CRFULLMOON is so grounded! “Public pandemic forums need to start hearing questions about plans for other problems during pandemic,”.//
You are inspiring me. I have been really burdened in my heart about care of orphans, of which there will be millions, and your comment makes me think there needs to be a plan, EVEN IF TERRIBLY IMPERFECT, for that, among all the others. Even if it accomplishes nothing more than a place for all of us to not die alone. Off to look for inspiration and ideas. Thank you.
Earlier in this thread someone asked for more info. re oil of oregano.
From my reading, I understand that some products claim to be wild oregano but are made from marjoram and it’s not as effective. The product must have “P73″ on it to know that it’s made from true wild oregano.
On the flipside—a friend told me that marjoram IS wild oregano……..? I am taking Oreganol capsules made by “North American Herb & Spice.” You can make that a dotcom address and find it on the internet. I just pick mine up at our local health food store though. :)
Fiddlerdave at 16:17 - Please stock extra supplies for the orphans whom you may choose to “adopt” at a moment’s notice. I have no faith that any community plans will be made for the most vulnerable among us.
Fiddlerdave, I’m “so grounded” that I’m no fun at parties and have no social life. (grounded is the kindest thing I’ve heard my pandemic preparedness focus called. haha) Don’t have as much to lose at this point by keeping trying to warn people, and know what I do have to lose, (other people may be able to believe “it” can’t happen to them).
If others in the community can start wanting to know “what’s going to happen if…” and take action, things will improve for my situation.

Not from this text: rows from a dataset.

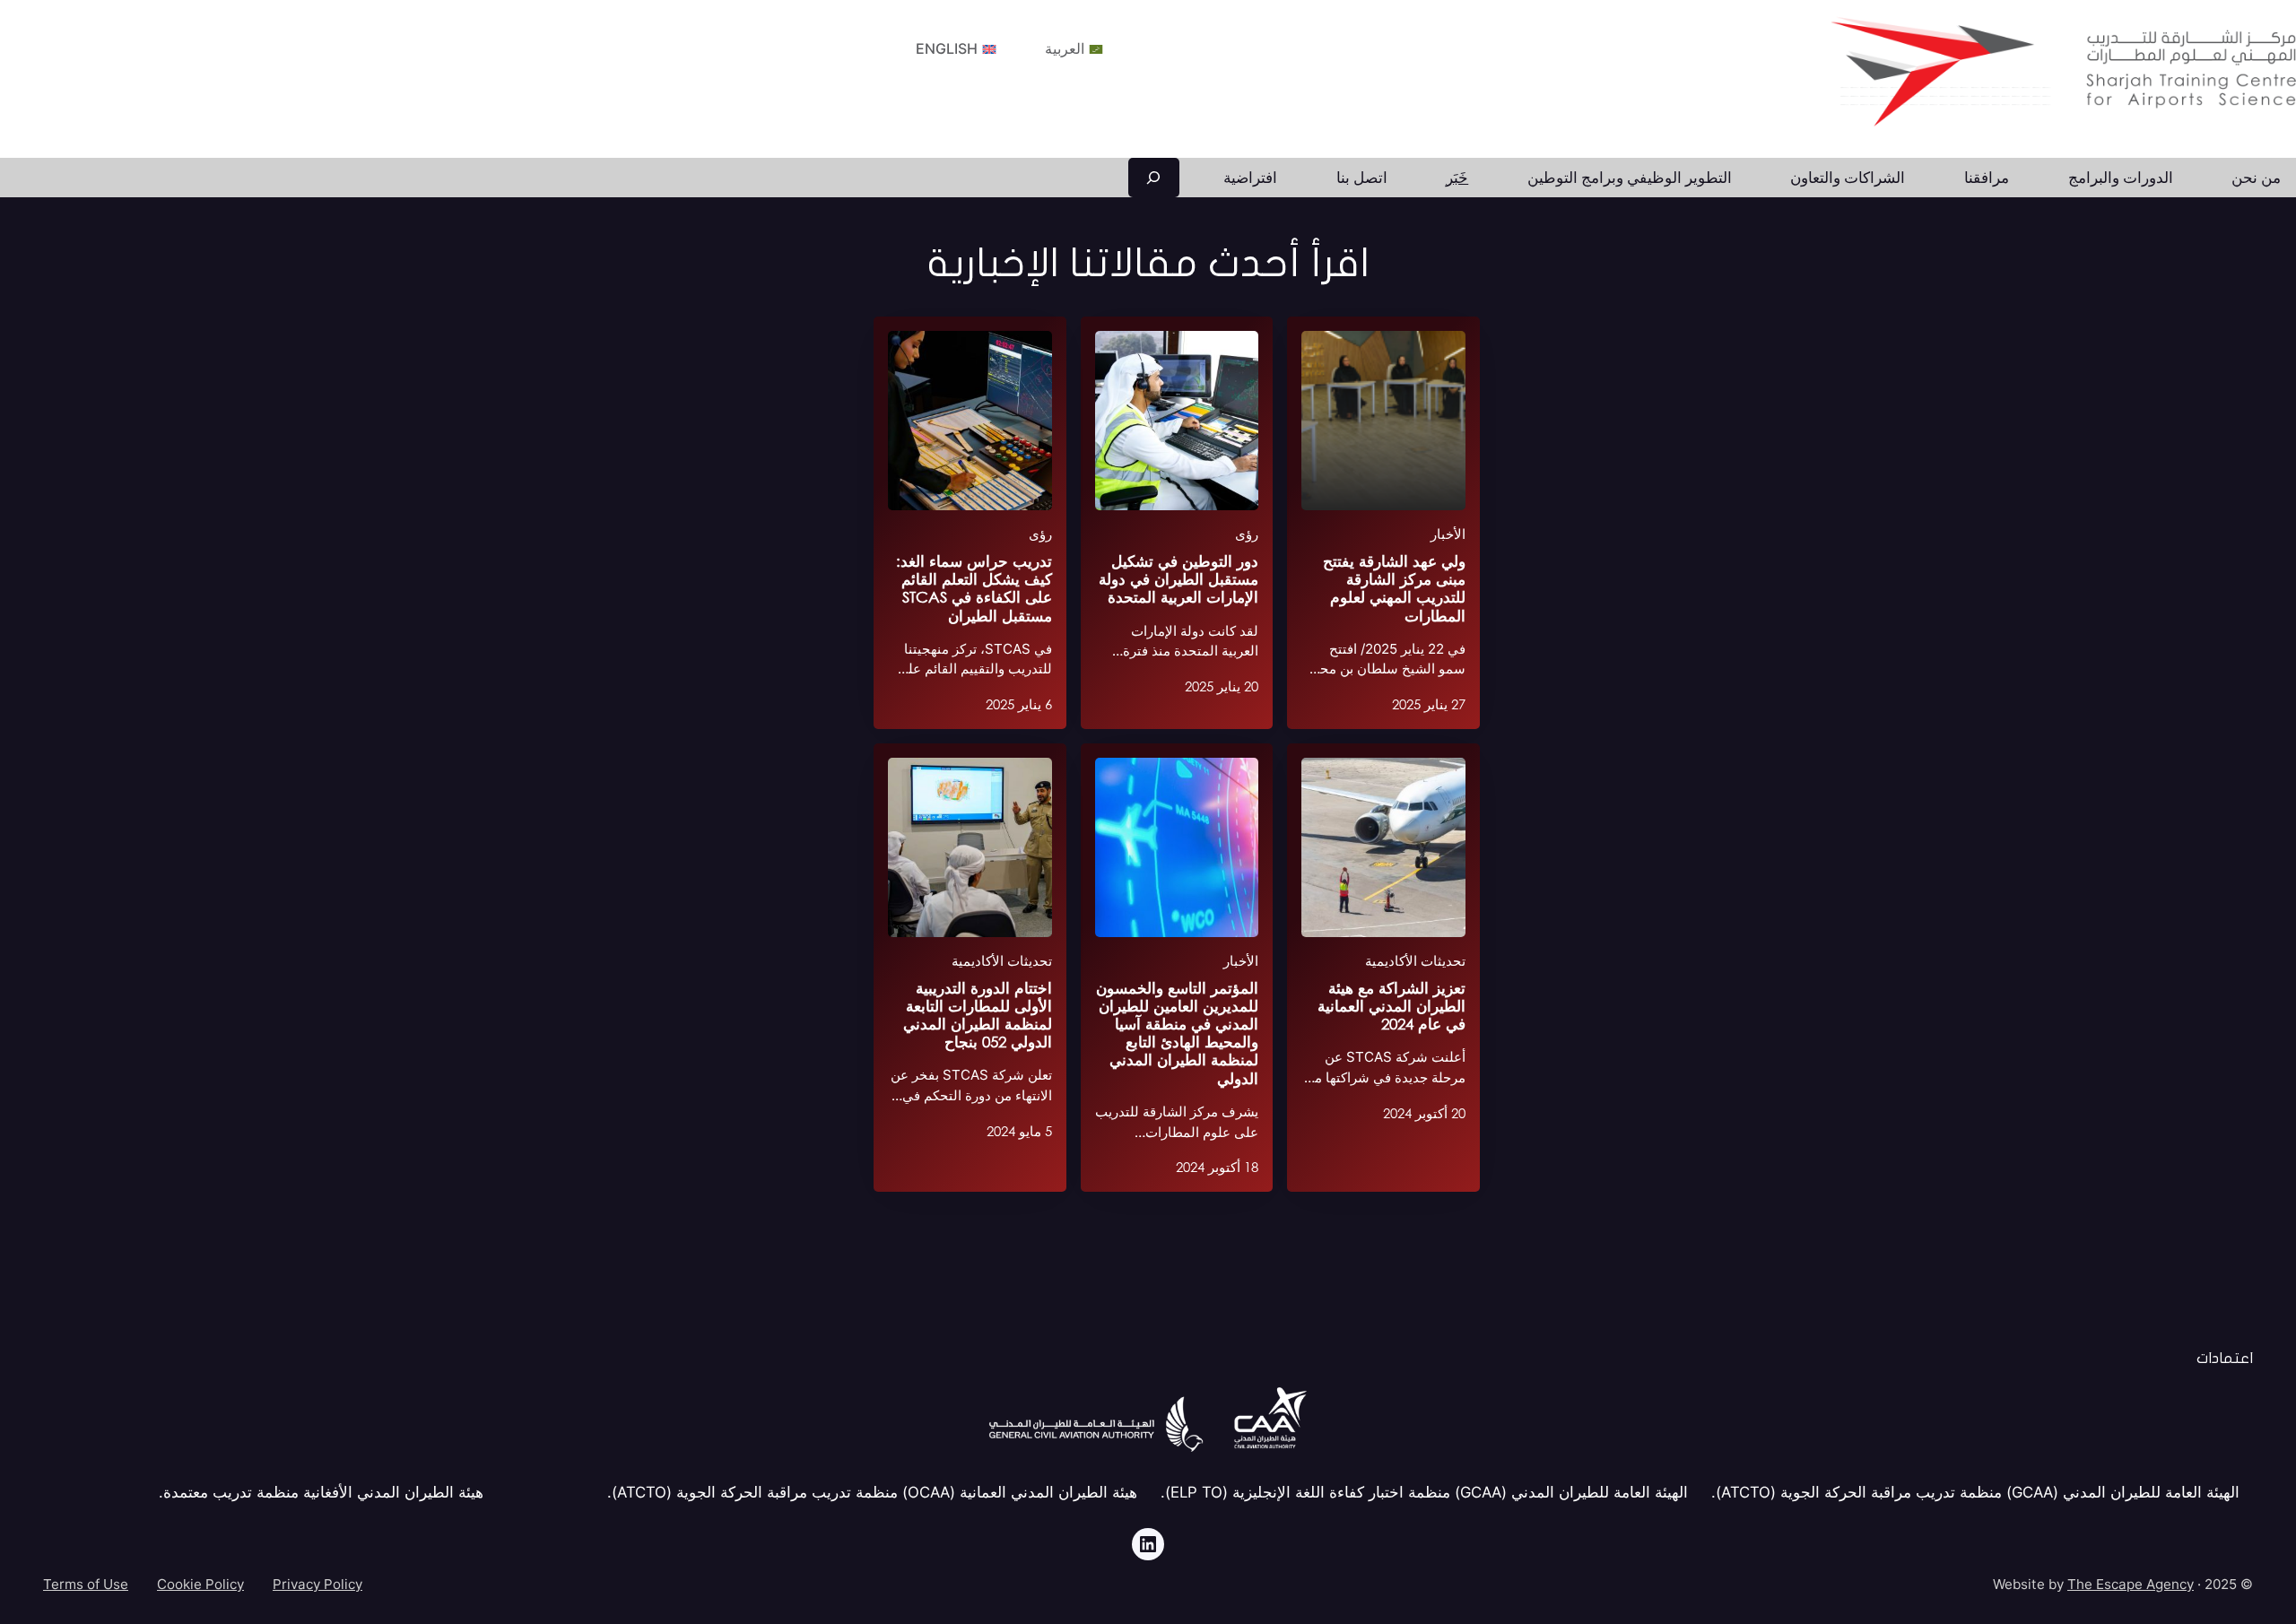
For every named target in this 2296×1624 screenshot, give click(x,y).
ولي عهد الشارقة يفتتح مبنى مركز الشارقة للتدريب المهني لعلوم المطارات (1394, 588)
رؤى (1246, 534)
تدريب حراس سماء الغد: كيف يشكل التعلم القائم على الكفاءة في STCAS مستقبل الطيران (974, 588)
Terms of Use (85, 1584)
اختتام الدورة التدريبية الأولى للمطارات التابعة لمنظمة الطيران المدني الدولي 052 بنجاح (977, 1015)
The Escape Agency (2130, 1584)
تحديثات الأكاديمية (1415, 960)
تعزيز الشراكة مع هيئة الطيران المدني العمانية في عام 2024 (1391, 1006)
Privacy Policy (317, 1584)
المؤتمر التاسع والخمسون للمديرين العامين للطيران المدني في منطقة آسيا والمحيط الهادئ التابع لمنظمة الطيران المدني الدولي (1177, 1033)
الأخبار (1448, 534)
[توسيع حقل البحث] (1154, 177)
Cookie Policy (200, 1584)
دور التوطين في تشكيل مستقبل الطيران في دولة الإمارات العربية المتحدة (1178, 579)
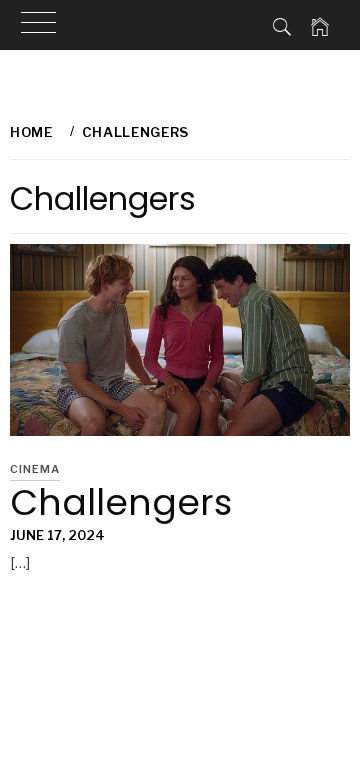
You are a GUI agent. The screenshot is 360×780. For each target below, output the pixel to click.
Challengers (121, 502)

“Public pandemic forums” need to start hearing questions about plans for other problems during pandemic, and taking action together on the issues now.
VRFullmoon: Indeed, I would suspect many here are “no fun at parties” but would be quite a comfort when the chips ar down. For a time, I was in a social circle that included a guy who prepped bodies at a funeral home, and frankly rather enjoyed the irreverent humor, and the comfort there was no comment I could make that he would consider a “downer”. It was always grist for his humor mill.

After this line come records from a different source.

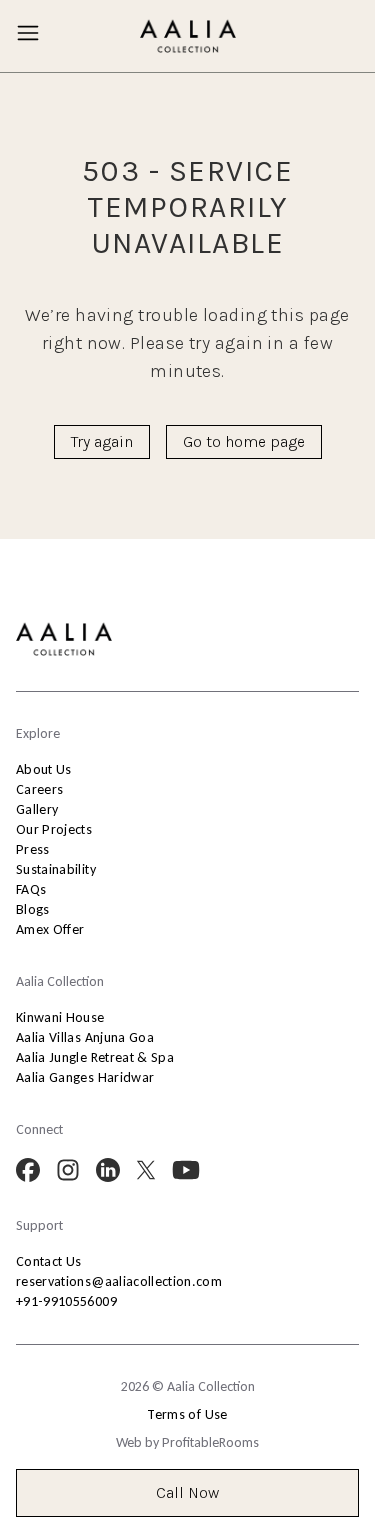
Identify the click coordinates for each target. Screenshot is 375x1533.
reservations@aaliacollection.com (119, 1281)
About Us (44, 769)
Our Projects (54, 829)
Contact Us (49, 1261)
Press (33, 849)
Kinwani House (60, 1017)
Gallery (37, 809)
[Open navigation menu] (28, 33)
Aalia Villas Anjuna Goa (85, 1037)
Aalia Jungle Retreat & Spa (95, 1057)
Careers (39, 789)
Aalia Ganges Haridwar (85, 1077)
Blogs (33, 909)
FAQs (31, 889)
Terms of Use (187, 1414)
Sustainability (56, 869)
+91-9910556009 (66, 1301)
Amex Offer (50, 929)
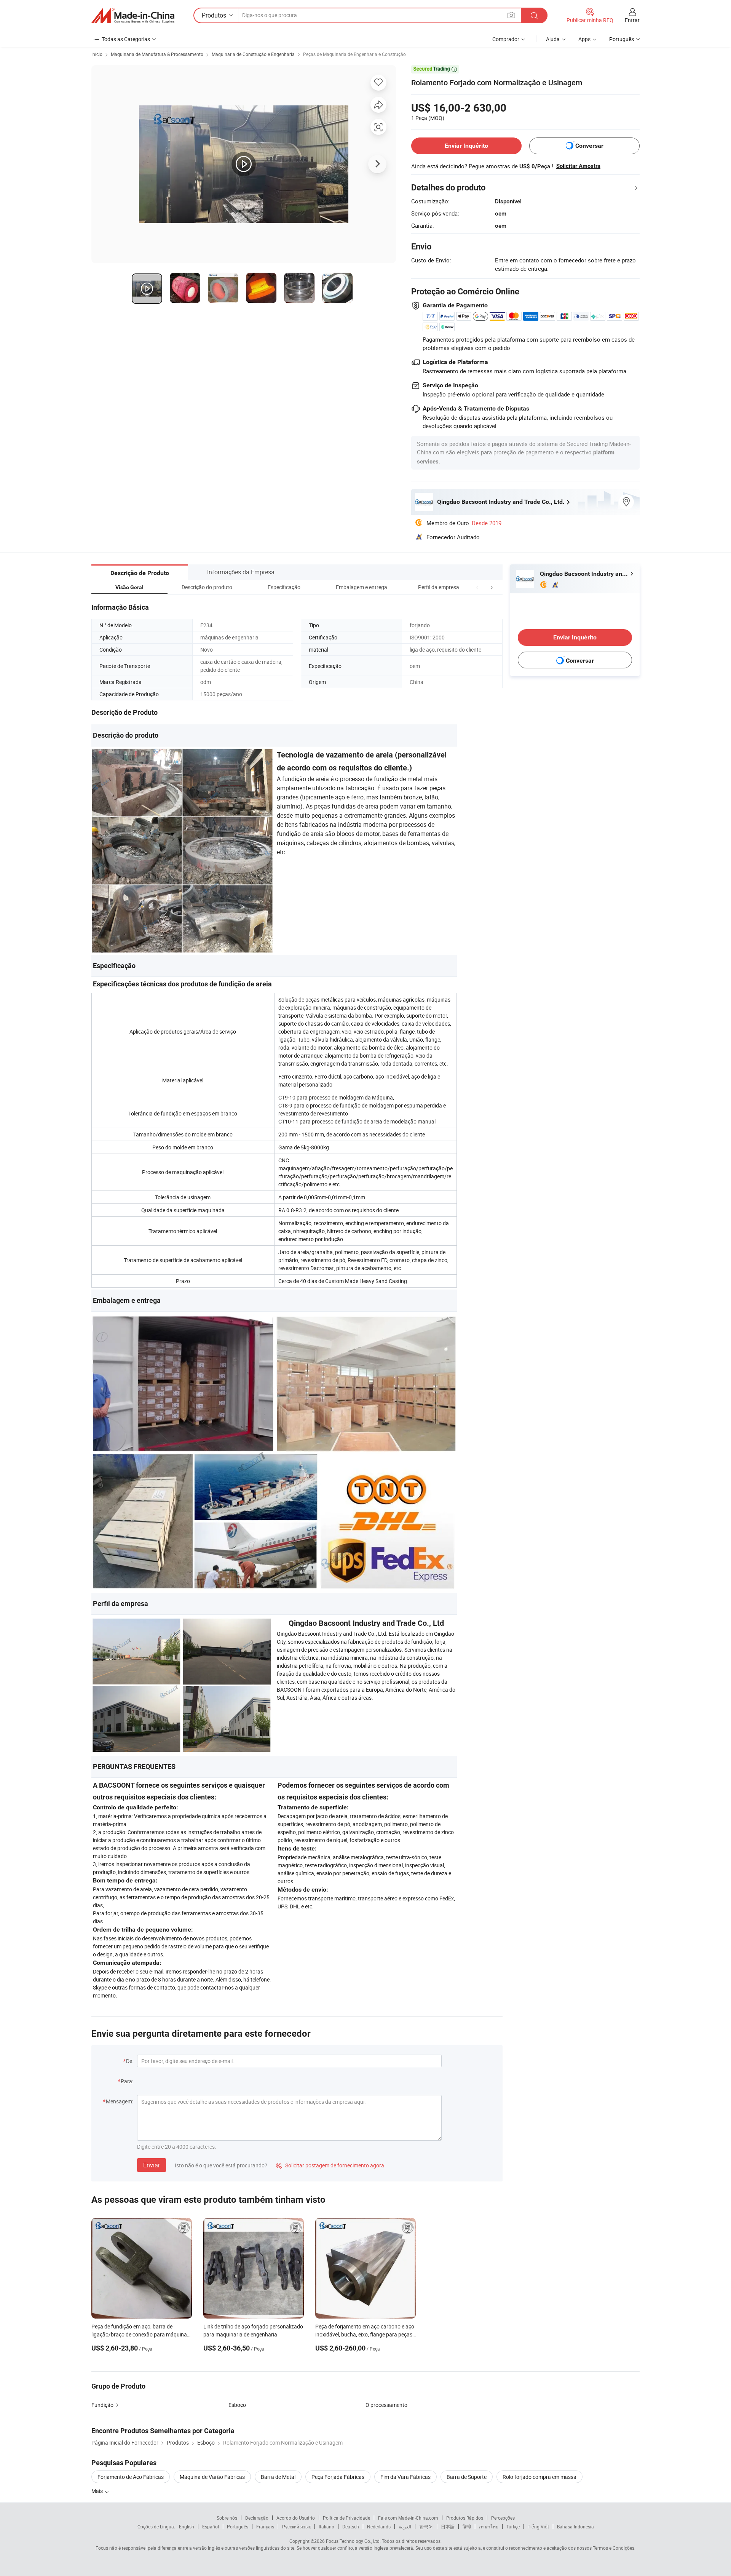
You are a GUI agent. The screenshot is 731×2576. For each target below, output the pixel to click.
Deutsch (350, 2526)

“It grew from inappropriate use of antibiotics, period, for non existant bacteria infections. Thank you baby boomers.”
Overuse of antibiotics was being done before the ramifications were known and before boomers were old enough to influence anything.
Overuse of battlefield antibiotics (upon first invention) in WWII was discussed as a potential problem by the original researchers / discoverers / inventors as early as 1944. They particularly detailed development of resistant bacteria if anti-biotics were applied widely to the civilian population’.
MRSA and XDR TB happen to be of interest to the media and are just the start of an increasing trend. Watch for the addition of dozens more to the list in the next 5 years, many of which will offer a potential fatal outcome.
NS1 sometimes posts as anonymous.
Well they have a vaccine in development for MRSA that was effective in mice. URL goes to New Scientist for article. http://tinyurl.com/onpa7
Sorry folks that wasn’t the site. Try this one for direct link. http://tinyurl.com/yghfcj
I have only read half the posts and will read the rest but, are we talking about this “Golden Staph.?” This is being talked about in Perth…so I am concerned also- a so called Superbug. We are led to believe it is very serious. CA-MRSA I believe…Community Aquired MRSA?? Well…maybe it’s time for the campaign?…”Wash your hands twice.”
Oh- and stop biting your nails kids…
will close due to Forum speed. Restart a new thread if needed.